Ya’alon also said Monday that there was “clear discrimination” in the army’s standing instructions never to open fire on Jews. The army’s open-fire directives do not take the same tack when it comes to dealing with Palestinians.

Testifying later in the day, the head of the Civil Administration in the territories, Brig. Gen. Gadi Zohar expressed dissatisfaction with the work of the police and said that Hebron’s Palestinian population had the impression that Jewish settlers were above the law.

Zohar said that the Tomb of the Patriarchs, the site of last month’s mass slayings, had for years been a source of friction between Jews and Arabs.

Another officer who testified Monday, intelligence officer Lt.
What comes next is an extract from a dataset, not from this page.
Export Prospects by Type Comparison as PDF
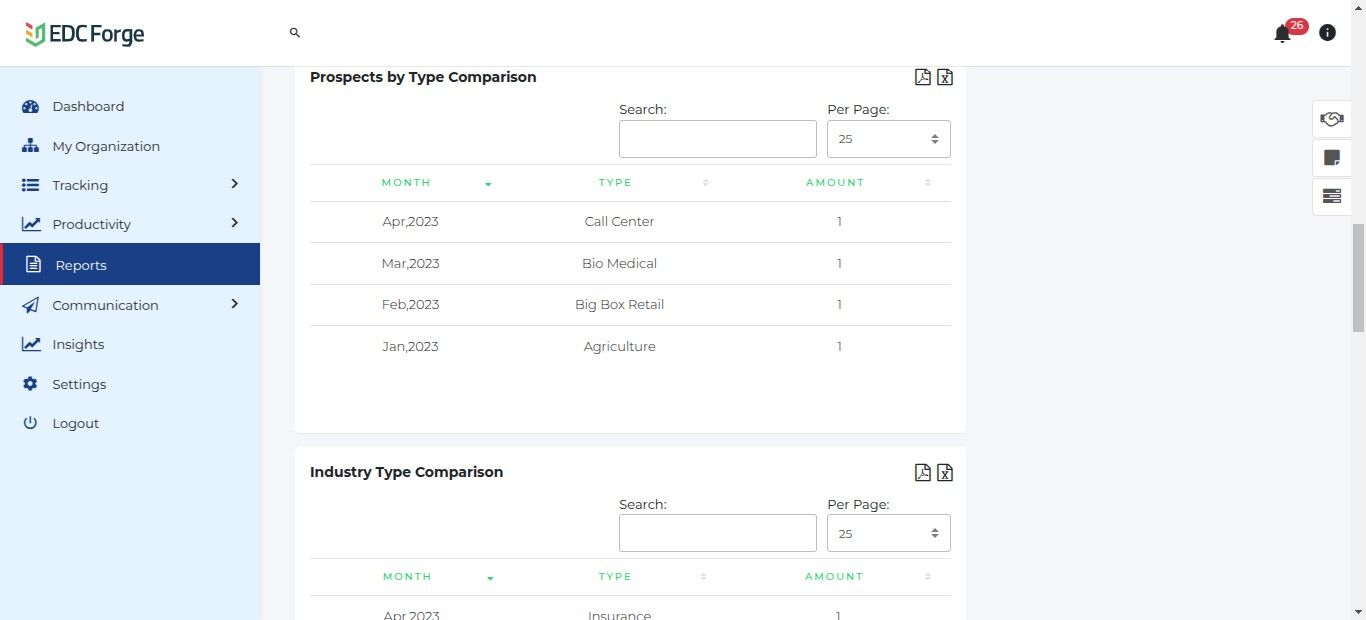The height and width of the screenshot is (620, 1366). click(923, 77)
Col. Moshe Zarka, was the first to do so behind closed doors. Most sessions of the commission, which is headed by Chief Justice Meir Shamgar, are open to the public in the new High Court building in Jerusalem.

The commission’s open sessions are also broadcast live on radio and television.
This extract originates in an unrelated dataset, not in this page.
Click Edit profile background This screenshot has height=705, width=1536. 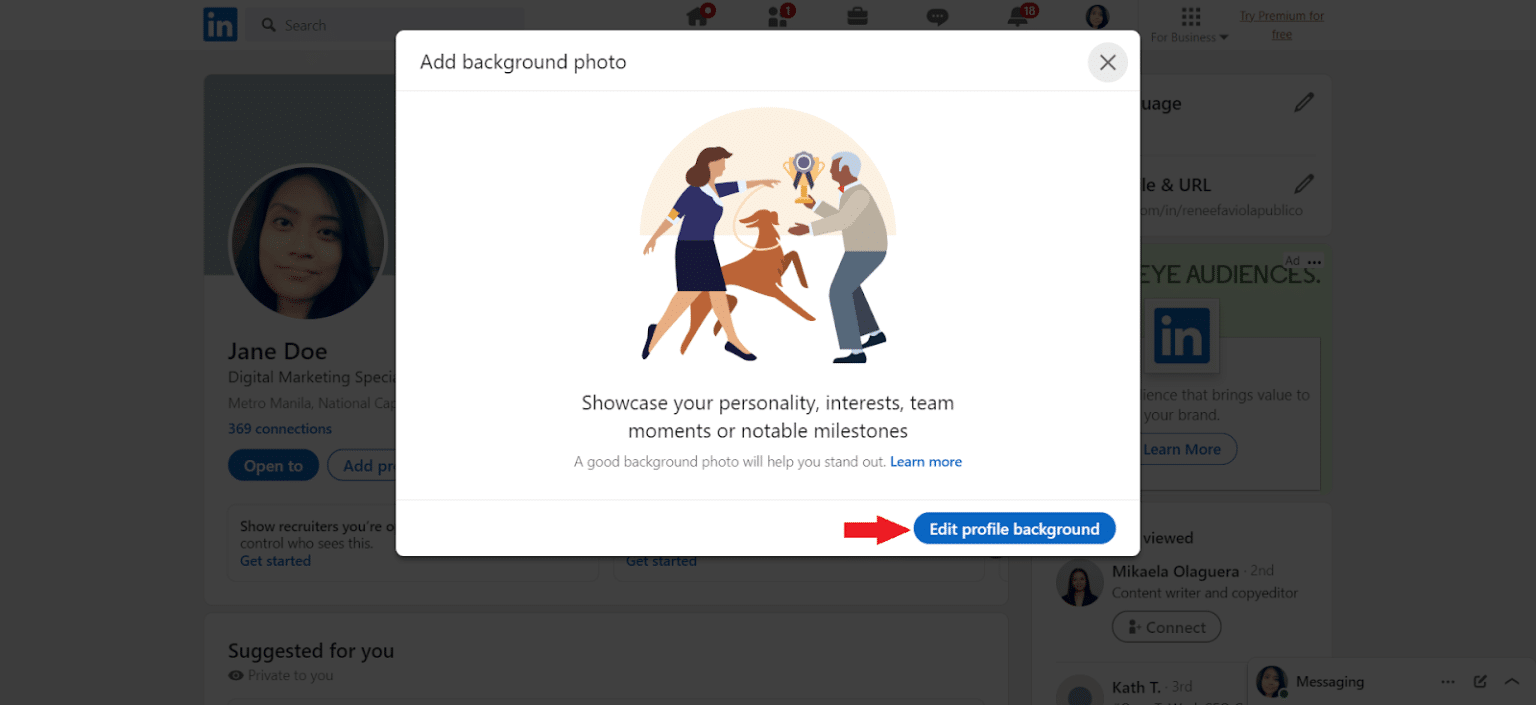coord(1014,528)
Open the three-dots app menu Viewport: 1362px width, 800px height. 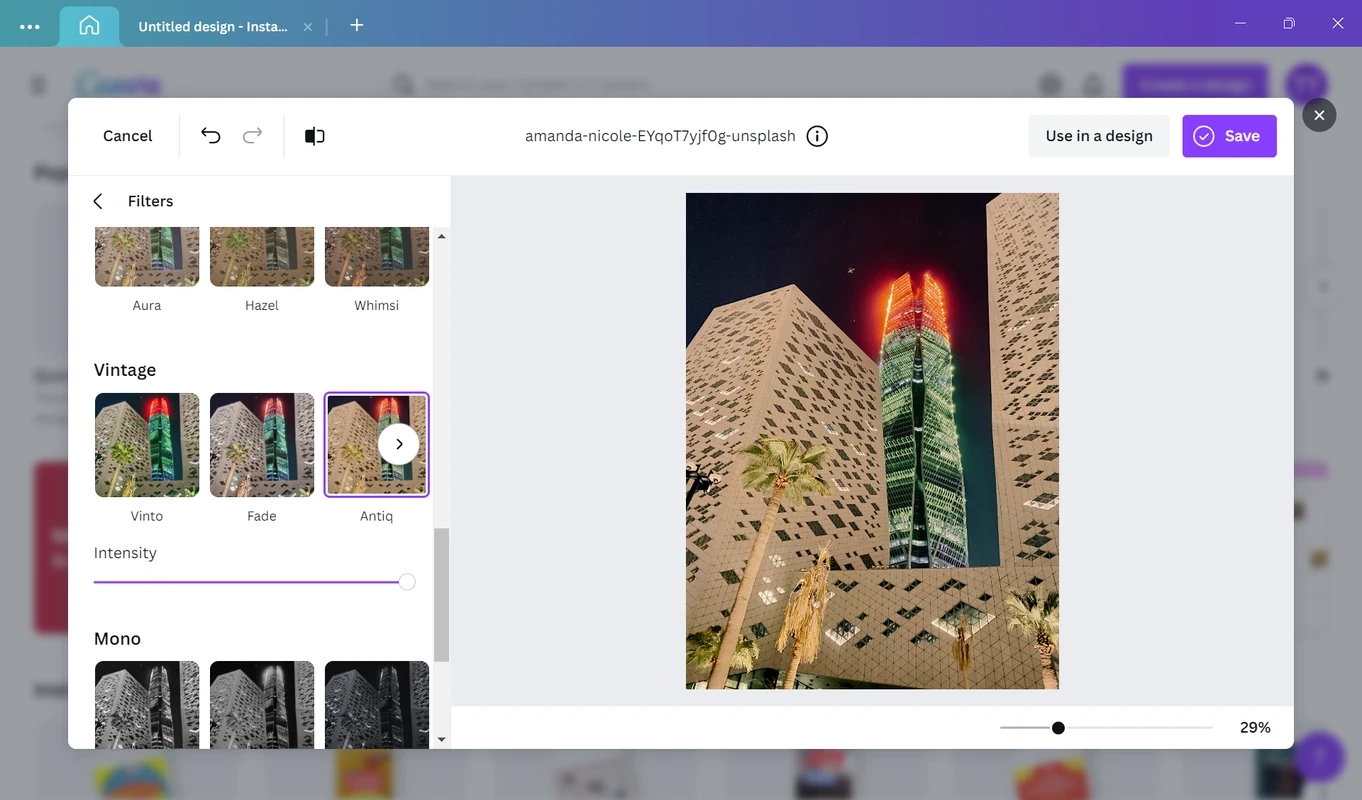point(30,27)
Ya’alon, commenting on testimony already given to the commission about the army’s controversial open-fire instructions, said it was now obvious to him that the orders needed clarification and had not been properly understood.

But he nevertheless confirmed that Israeli soldiers had indeed been ordered not to shoot at Jews. Ya’alon added, however, that he would have expected that a soldier seeing an obvious crime being committed by an Israeli would still shoot at the perpetrator.

FEARS FOR THE SECURITY OF JEWS

Jews had been permitted to take their guns into the Tomb of the Patriarchs, Ya’alon said, because there were fears for their security.

Even after the Hebron massacre, he said, he would hesitate to change those orders.

On Sunday, the commission heard testimony from settlers praying at the Tomb of Patriarchs at the time that Dr. Baruch Goldstein opened fire on a crowd of Muslim worshipers praying in another location at the site.

None of the settlers who testified believed that Goldstein had had an accomplice.

Last week, two Israeli soldiers who were on guard duty when Goldstein opened fire at the mosque gave testimony that supported Palestinian accounts that more than one man had been involved in the massacre.